Pokémon Go: In einem belgischen Dorf drohen nun Geldstrafen

von Sören Wetterau (13. Oktober 2016)

In einem belgischen Dorf nahe Antwerpen ist nun Schluss mit lustig: Ab sofort herrscht dort ein temporäres Spielverbot für Pokémon Go - allerdings nicht den ganzen Tag lang.

Nur zwischen 22 Uhr und 7 Uhr darf in dem Örtchen mit 35 Bewohnern Pokémon Go nicht mehr gespielt werden. Die Anwohner fühlen sich von den täglich hunderten Spielern gestört, vor allem nachts sei dies ein sehr großes Problem. Grund für die Anreise der Spieler sind seltene Pokémon wie Pikachu oder Dragoran.

Vorerst gilt die Sperre bis Ende des Jahres und wird laut eines Nutzers auf Reddit auch konsequent durchgesetzt. Beim ersten Mal bittet die örtliche Polizei noch höflich, das Spielen in den Verbotsstunden zu unterlassen. Wer sich daran nicht hält, dem drohen im schlimmsten Fall Geldstrafen wegen Ruhestörung.

In der Umgebung hängen neuerdings auch Hinweistafeln, die auf das Verbot von Pokémon Go hinweisen. In den Nicht-Verbotszeiten kann jedoch so viel Pokémon Go gespielt werden wie es einem beliebt. Zum Glück unterscheidet sich hier das Dörfchen dann doch sehr deutlich vom Iran, denn dort ist die "Free 2 Play"-App komplett verboten.

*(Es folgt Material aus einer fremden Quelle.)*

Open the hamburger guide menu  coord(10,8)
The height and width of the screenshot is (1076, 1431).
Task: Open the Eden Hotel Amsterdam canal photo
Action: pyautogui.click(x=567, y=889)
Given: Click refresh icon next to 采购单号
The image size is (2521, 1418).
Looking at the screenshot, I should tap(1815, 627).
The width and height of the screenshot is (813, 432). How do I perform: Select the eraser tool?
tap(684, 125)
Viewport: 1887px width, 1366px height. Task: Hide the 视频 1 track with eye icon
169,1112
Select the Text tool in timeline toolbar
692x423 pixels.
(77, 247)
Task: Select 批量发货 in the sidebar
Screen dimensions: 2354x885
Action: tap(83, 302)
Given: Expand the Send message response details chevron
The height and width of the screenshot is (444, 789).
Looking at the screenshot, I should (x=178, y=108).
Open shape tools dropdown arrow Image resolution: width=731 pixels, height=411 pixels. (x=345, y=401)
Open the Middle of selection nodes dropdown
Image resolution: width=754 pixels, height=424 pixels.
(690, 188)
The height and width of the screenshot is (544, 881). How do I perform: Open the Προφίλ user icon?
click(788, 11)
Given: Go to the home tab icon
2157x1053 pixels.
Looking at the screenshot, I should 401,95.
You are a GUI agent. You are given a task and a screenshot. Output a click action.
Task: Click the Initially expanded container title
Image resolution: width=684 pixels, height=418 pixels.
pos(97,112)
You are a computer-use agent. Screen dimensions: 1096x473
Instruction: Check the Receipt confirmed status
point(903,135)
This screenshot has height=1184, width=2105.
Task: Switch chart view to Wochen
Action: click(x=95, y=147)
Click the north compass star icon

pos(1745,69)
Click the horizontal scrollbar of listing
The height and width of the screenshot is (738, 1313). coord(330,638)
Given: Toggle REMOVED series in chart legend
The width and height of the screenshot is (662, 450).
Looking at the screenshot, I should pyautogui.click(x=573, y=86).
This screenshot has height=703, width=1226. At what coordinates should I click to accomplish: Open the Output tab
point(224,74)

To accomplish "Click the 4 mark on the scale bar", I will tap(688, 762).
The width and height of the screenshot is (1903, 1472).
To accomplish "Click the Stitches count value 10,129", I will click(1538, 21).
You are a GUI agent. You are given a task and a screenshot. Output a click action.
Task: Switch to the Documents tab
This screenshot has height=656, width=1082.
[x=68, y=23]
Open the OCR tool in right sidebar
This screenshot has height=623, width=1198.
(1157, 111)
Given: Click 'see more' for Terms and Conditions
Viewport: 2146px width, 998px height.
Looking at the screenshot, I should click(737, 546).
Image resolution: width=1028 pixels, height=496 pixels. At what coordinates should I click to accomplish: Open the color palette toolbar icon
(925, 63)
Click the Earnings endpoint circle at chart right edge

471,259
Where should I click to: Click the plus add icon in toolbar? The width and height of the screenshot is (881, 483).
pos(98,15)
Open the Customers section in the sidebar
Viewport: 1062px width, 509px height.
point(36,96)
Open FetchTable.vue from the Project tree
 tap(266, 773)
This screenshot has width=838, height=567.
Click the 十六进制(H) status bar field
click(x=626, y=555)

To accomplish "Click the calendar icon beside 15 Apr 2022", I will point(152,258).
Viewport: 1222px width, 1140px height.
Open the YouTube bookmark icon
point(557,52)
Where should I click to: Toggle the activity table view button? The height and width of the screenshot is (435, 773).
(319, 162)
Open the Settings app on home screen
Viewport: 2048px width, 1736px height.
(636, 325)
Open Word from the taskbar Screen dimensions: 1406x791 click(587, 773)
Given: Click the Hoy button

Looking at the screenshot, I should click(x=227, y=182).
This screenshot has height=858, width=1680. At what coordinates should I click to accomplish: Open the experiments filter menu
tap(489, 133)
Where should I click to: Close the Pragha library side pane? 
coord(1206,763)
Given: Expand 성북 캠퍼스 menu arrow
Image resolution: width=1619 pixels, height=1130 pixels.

Auch andere Regionen und Menschen sind von Pokémon Go nicht vollends begeistert. Immer wieder muss sich Entwickler Niantic zahlreichen Klagen stellen, weil Pokémon etwa auf Privateigentum auftauchen und Spieler gegen Eigentumsrechte am laufenden Band verstoßen.

In der deutschen Stadt Düsseldorf sieht es derweil ganz anders aus: Hier lässt die Stadt sogar eine ganze Brücke sperren und veranstaltet Sonderfahrten für die ganzen "Pokémon Go"-Spieler.